1. Testing the CheapBot-14 In six easy steps
These six tests verify that your robot controller was assembled correctly. The CheapBot-14 v2.0 PCB is covered in resist masking, so it is difficult to short out components. In addition, the top silk indicates the proper orientation and placement of components. So most likely, your robot controller is just fine. But is always pays to double check.
There should be no batteries and no microcontroller in the robot controller at this time. As you proceed through the check steps, you will eventually insert the batteries and microcontroller.

2. Inspect the Bottom of the PCB
Look for bad solder joints
The first step is to flip your PCB over and look at the solders. A good solder looks like a little cone around the solder pad and wire.
If the solder looks good, but the lead is long, then trim the lead.
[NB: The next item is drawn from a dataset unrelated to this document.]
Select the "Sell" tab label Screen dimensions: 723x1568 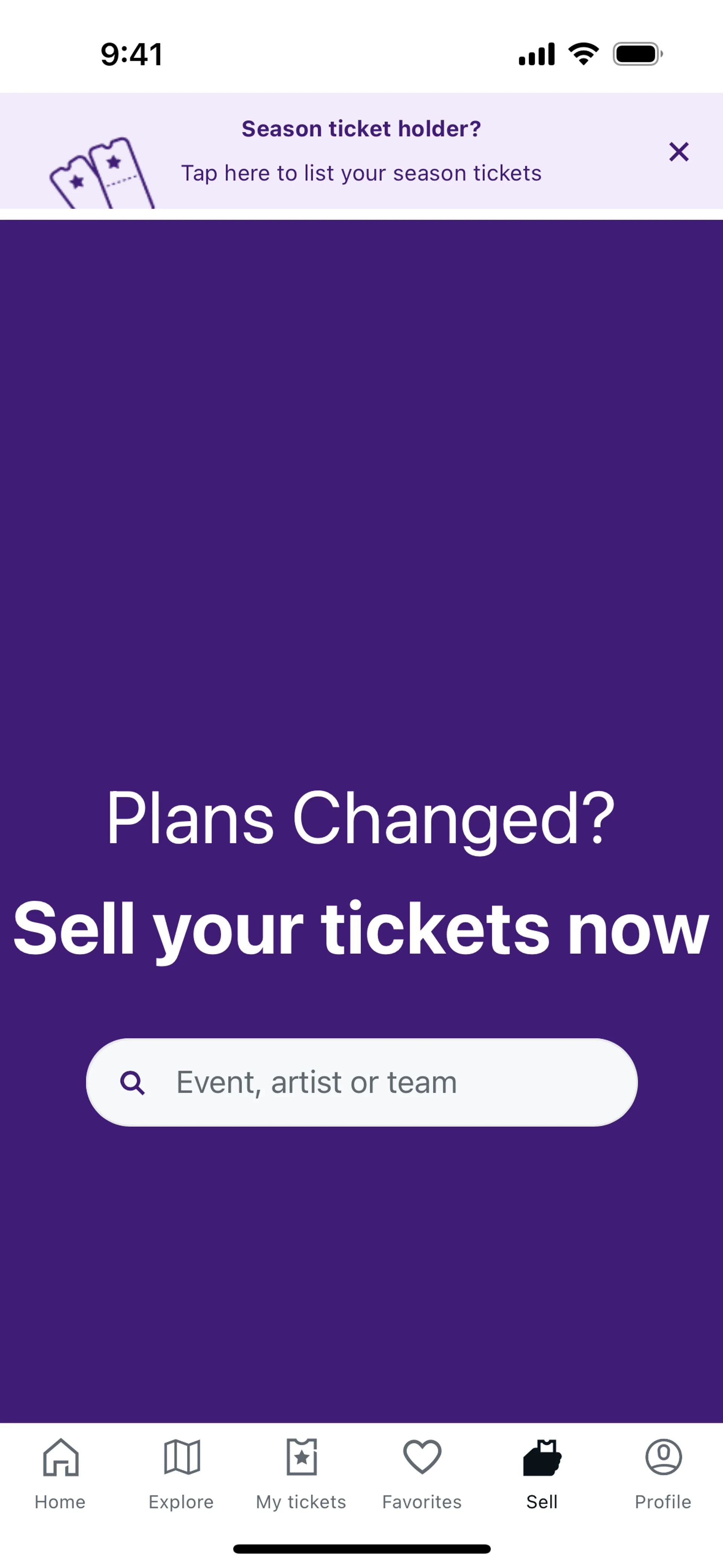point(541,1502)
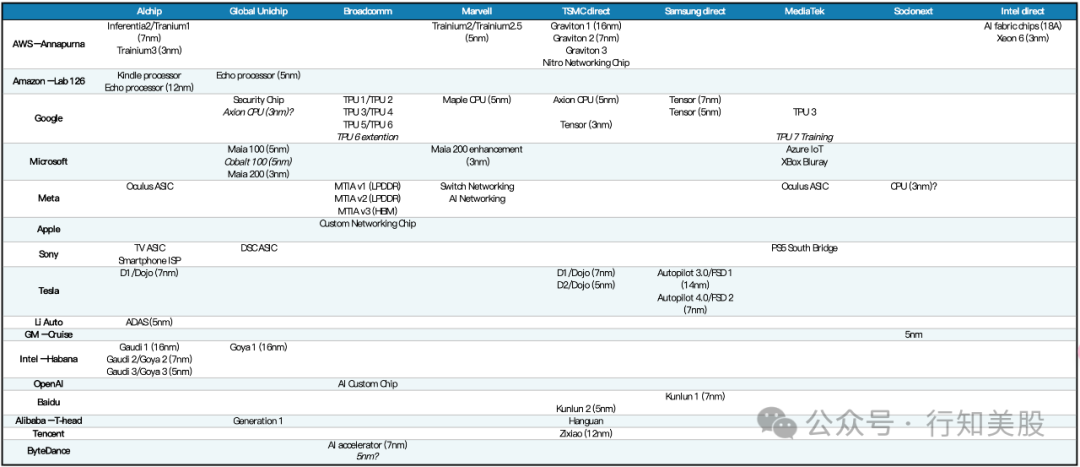Click the Kunlun 1 (7nm) cell

[x=695, y=397]
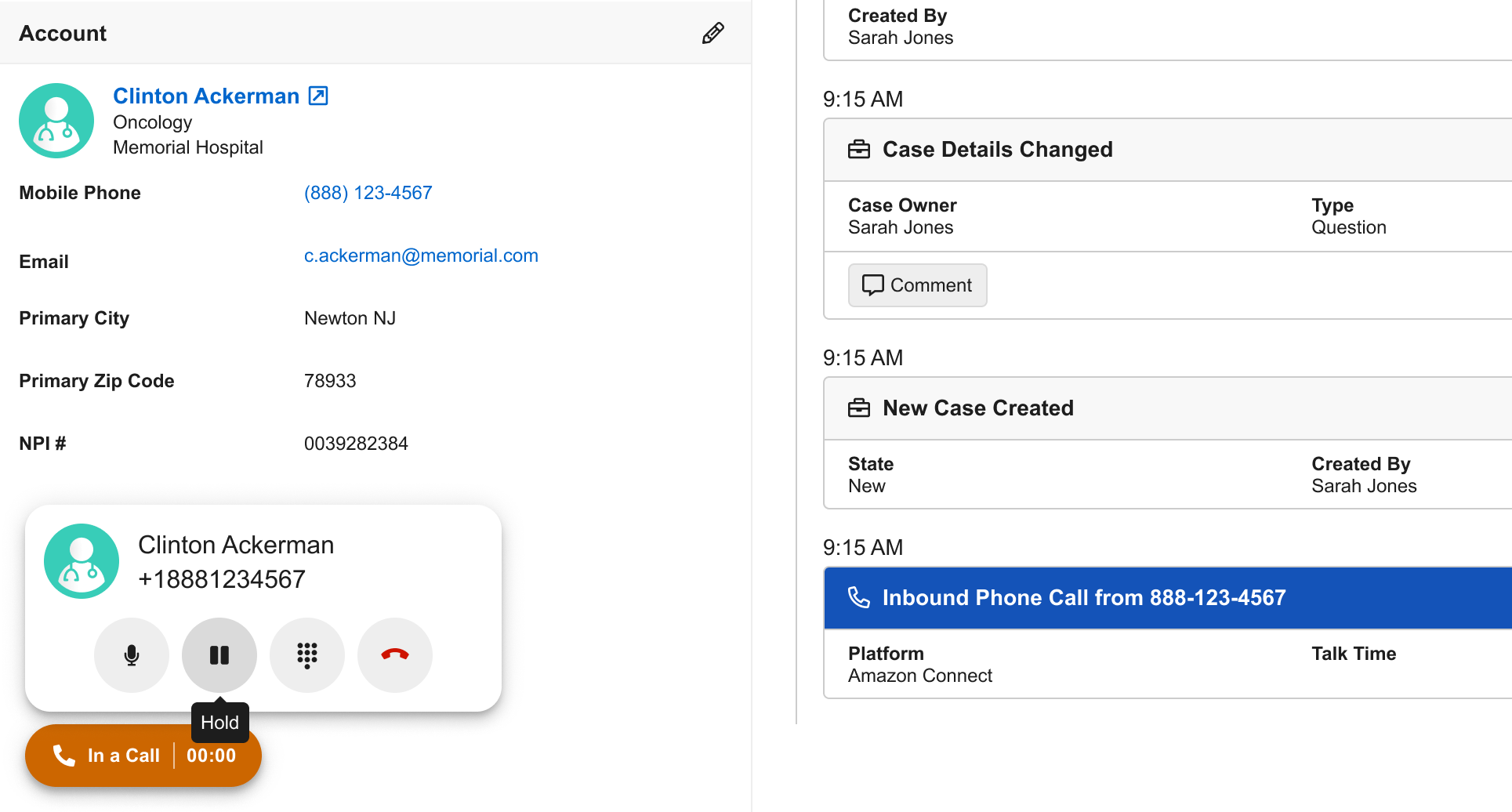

The lead should end at the top of the solder.
If the solder is a ball, then the solder pad did not get hot enough during soldering. Add fresh solder to the tip of a soldering iron and reheat the solder. When the pad gets hot enough, the molten solder will flow into contact wit the pad.
If the solder does not form a complete cone around the lead, then there is a possibility that the lead is not fully electrically and mechanically connected to the pad. A bad connection like this may fail at unpredictable times, making the robot’s operation intermittent. To fix an incomplete solder, apply fresh solder to the tip of a soldering iron and reheat the solder and pad. Once the pad is hot enough, the molten solder will flow into contact with the pad, all away around the pad.

3. Inspect the Bottom of the PCB
Look for overflow
Next look for solders that have overflowed their solder pad. If two pads are close together, but not on the same trace, then an overflow can create a short circuit.
The best way to fix an overflow is with solder ribbon. Lay a piece of solder ribbon above the overflow and heat it from above with a well-tinned soldering iron. The hot solder ribbon will absorb the molten solder below it.
Alternatively, you can try to brush the overflow away with a hot soldering iron. Apply a soldering iron to the overflow area and let the solder melt. Once molten, then whisk the soldering iron over the pool of liquid solder to try to break it up.

4. Check for a Short in the Battery Pack
After the solders beneath the PCB are verified to be in good shape its time to test the robot controller with a digital multimeter.
The first test is to verify that there is no short in the battery pack. If there is one, then the batteries will short out when snapped into their battery holder. That’s bad news and will cause the batteries to get hot. They may even begin leaking.
Set a multimeter to measure continuity or low resistance. Apply the test leads to the positive and negative terminals of the battery pack. The resistance between the two terminals should be very high, in the thousands of ohms or higher. In continuity mode, the multimeter should not ring.

5. Check for a Short Onboard the Robot Controller
After checking for shorts outside the robot controller, its time to check for shorts onboard the robot controller.
The most accessible location is on the second and third pins of the voltage regulator. Set a multimeter to measure continuity or resistance and tap the center and right leads of the voltage regulator. There should be no continuity or the resistance should be very high, like in the thousands of ohms.

6. Check for Five Volts on the PICAXE IC Socket
If the logic power switch is in the ON position, switch it off. Now insert batteries into the logic battery pack. When you flip the switch, the power LED should illuminate. That verifies that parts of the robot controller are receiving power. The next step is to verify that the microcontroller will be supplied with five volts.
Set the multimeter to voltage. If the multimeter is not autoranging, then set the range to 20 volts. Tap the multimeter’s red lead to pin #1 of the IC socket and the common lead to pin #14 of the IC socket. The multimeter should display a voltage between 4.75 V and 5.25 V.

7. Check that the PICAXE can be Programmed
PAUSE 500
DEBUG
Switch off power to the robot controller. Before snapping the PICAXE-14M2 into the IC socket, verify two things.
First, the leads of the microcontroller may be a little too spread out to fit the IC socket. You may need to give them a little squeeze to make them more vertical.
Second, recall that the IC socket was soldered according to the pattern of the PCB’s top silk. That means the notch in the IC socket was aligned with the square drawn into the top silk. As long as this is true, then the notch in the PICAXE-14M2 will align with the notch in the IC socket.
Place the microcontroller on the top of the IC socket and align all the pins. Now place your finger over the center of the PICAXE and press down firmly. The IC should pop into the IC socket.
Now its time to write your first program. Start the Editor and set the Mode to PICAXE-14M2 and the proper serial port. Then write the following program and download it.
PAUSE 500
DEBUG
After downloading, the Debug window should pop up and sow that all the memory addresses are zeros.
If you made it this far, then your CheapBot-14 checks out.